Excerpts from Jim Conrad's
Naturalist Newsletter

from the March 3, 2008 Newsletter written in the community of 28 de Junio, in the Central Valley 8 kms west of Pujiltic, elev. ~700m (2300ft), ~N16.331°, ~W92.472°; southeastern Chiapas state, MÉXICO
CLEMATISES FRUITING

Here and there along woods edges you see refrigerator-size masses of white fuzz, and when the fuzz lies between you and the sun it's a translucent eyeful. The fuzz adorns fruits of clematis vines, also called Virgins-Bower, members of the Buttercup Family, shown below:

CLEMATISES FRUITING

In the picture's upper right corner the inset shows a head of whiskered fruits, the whole cluster developing from a single clematis blossom. The fuzz threads atop the fruits serve as parachutes to help the fruits disperse on wind the same way dandelion fruits do with their own parachutes. Dandelions are members of the Sunflower or Composite Family while Clematises are members of the very unrelated Buttercup Family, so the similarities are purely the result of convergent evolution.

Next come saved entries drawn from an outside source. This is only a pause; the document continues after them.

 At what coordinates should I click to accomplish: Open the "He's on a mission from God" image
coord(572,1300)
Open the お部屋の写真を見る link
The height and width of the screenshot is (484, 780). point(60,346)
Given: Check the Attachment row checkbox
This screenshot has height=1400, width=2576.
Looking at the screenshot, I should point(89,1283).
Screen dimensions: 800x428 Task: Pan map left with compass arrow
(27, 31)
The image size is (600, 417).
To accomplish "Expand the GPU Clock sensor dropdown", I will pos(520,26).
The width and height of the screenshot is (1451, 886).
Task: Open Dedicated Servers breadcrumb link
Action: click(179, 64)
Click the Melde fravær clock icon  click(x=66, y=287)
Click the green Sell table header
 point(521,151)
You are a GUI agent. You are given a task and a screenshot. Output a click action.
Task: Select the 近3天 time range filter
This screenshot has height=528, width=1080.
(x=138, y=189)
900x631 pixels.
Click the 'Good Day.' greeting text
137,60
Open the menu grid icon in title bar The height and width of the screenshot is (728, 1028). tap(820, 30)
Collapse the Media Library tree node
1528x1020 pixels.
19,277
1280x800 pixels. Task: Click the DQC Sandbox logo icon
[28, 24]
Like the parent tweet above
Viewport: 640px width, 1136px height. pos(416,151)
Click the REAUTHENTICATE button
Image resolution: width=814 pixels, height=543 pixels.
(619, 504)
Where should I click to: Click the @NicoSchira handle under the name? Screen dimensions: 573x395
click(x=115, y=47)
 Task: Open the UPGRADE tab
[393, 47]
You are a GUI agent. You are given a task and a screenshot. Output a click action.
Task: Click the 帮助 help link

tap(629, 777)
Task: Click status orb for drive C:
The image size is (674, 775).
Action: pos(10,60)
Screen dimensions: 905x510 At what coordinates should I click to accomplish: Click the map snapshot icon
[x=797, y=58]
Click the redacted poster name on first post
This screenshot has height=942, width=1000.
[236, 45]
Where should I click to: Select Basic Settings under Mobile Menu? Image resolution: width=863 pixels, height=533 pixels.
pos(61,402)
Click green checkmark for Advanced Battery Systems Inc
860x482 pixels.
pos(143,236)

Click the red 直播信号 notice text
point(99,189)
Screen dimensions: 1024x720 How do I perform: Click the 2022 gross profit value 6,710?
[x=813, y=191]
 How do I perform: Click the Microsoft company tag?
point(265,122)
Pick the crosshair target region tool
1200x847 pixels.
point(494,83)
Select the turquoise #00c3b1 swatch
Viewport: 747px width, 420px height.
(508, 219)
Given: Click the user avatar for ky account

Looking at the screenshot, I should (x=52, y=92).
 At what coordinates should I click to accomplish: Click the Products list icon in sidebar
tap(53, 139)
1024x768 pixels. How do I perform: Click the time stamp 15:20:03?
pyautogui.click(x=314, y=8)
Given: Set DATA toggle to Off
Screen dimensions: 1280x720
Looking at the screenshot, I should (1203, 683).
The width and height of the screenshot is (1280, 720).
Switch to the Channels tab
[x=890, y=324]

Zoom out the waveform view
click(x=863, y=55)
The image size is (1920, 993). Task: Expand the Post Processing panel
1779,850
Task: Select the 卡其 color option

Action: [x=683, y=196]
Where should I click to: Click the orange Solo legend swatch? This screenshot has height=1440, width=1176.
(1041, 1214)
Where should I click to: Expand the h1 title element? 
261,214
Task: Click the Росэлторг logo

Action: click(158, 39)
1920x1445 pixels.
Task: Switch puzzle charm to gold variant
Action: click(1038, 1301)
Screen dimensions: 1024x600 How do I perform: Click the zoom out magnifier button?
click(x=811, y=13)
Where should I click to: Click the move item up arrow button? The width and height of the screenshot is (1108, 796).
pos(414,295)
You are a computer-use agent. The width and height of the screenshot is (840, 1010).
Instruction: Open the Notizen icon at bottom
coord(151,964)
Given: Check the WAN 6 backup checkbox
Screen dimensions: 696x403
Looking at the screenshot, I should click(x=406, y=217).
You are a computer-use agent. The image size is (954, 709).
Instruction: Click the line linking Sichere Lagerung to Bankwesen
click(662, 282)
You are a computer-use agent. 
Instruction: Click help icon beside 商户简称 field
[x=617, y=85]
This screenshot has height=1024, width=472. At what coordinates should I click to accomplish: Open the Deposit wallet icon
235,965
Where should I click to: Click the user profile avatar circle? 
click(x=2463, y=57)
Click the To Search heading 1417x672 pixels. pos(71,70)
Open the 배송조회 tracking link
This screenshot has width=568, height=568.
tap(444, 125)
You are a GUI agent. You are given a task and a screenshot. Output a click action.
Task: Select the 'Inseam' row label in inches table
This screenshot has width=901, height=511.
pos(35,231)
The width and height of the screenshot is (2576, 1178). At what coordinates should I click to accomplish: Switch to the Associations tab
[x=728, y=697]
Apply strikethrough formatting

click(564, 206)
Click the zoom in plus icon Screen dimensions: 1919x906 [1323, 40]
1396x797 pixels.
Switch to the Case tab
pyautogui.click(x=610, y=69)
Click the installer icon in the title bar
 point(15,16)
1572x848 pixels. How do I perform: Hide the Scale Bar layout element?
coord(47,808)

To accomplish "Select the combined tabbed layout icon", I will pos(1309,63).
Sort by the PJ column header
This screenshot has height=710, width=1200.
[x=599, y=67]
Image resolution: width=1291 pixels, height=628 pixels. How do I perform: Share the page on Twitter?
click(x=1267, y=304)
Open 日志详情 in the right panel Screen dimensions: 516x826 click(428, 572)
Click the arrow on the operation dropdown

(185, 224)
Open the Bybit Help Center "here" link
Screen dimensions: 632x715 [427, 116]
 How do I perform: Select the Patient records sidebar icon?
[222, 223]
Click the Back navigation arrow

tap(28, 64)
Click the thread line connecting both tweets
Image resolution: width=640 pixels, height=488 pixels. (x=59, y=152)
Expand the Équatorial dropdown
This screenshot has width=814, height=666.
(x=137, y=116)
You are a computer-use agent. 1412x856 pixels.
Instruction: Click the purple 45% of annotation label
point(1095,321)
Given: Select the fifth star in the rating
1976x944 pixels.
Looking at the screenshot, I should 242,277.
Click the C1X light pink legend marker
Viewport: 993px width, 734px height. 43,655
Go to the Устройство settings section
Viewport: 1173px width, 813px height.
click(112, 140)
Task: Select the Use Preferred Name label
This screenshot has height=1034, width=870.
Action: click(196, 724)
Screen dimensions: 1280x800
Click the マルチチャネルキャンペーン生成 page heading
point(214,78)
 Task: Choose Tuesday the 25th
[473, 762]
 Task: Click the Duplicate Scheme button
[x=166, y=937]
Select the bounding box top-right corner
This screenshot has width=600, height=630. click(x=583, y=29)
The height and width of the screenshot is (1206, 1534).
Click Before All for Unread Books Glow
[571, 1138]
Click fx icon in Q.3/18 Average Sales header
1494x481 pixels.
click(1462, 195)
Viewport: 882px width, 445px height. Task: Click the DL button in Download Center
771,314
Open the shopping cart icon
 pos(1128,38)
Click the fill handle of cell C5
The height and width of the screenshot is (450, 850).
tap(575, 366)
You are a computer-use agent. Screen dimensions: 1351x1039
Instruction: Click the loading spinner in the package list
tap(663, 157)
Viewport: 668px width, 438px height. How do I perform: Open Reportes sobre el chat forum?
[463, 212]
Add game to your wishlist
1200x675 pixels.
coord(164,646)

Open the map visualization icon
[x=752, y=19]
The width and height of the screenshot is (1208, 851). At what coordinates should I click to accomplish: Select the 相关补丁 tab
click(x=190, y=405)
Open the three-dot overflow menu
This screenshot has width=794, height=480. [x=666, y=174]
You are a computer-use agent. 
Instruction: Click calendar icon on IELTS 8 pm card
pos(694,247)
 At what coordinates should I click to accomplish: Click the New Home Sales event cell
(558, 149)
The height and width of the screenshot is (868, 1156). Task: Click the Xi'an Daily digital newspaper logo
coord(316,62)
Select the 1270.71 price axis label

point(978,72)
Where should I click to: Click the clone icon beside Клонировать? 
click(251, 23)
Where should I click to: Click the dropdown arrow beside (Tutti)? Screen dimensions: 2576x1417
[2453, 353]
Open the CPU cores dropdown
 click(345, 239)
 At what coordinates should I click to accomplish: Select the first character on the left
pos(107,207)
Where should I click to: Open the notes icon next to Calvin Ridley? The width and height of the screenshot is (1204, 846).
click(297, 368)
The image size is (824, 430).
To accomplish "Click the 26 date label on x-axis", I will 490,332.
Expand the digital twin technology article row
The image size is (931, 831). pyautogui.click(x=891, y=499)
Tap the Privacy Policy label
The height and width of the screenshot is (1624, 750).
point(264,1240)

Clematis is just one of very many plants fruiting here during the last few weeks of the dry season. Fruits and seeds dispersed now will be well positioned to sprout when the rains came.

Breedlove's Flora of Chiapas lists four Clematis species. The most common one is Clematis dioica, which the one in the picture well may be. Mexicans often call abundantly white-fuzzed fruiting vines "Barbas de Chivo," which means "Goat's Beards" or "Cabeza de Viejo," "Old-man's Head."

Las Plantas Medicinales de México reports that powdered clematis roots are a "magnificent diuretic," expelling kidney stones.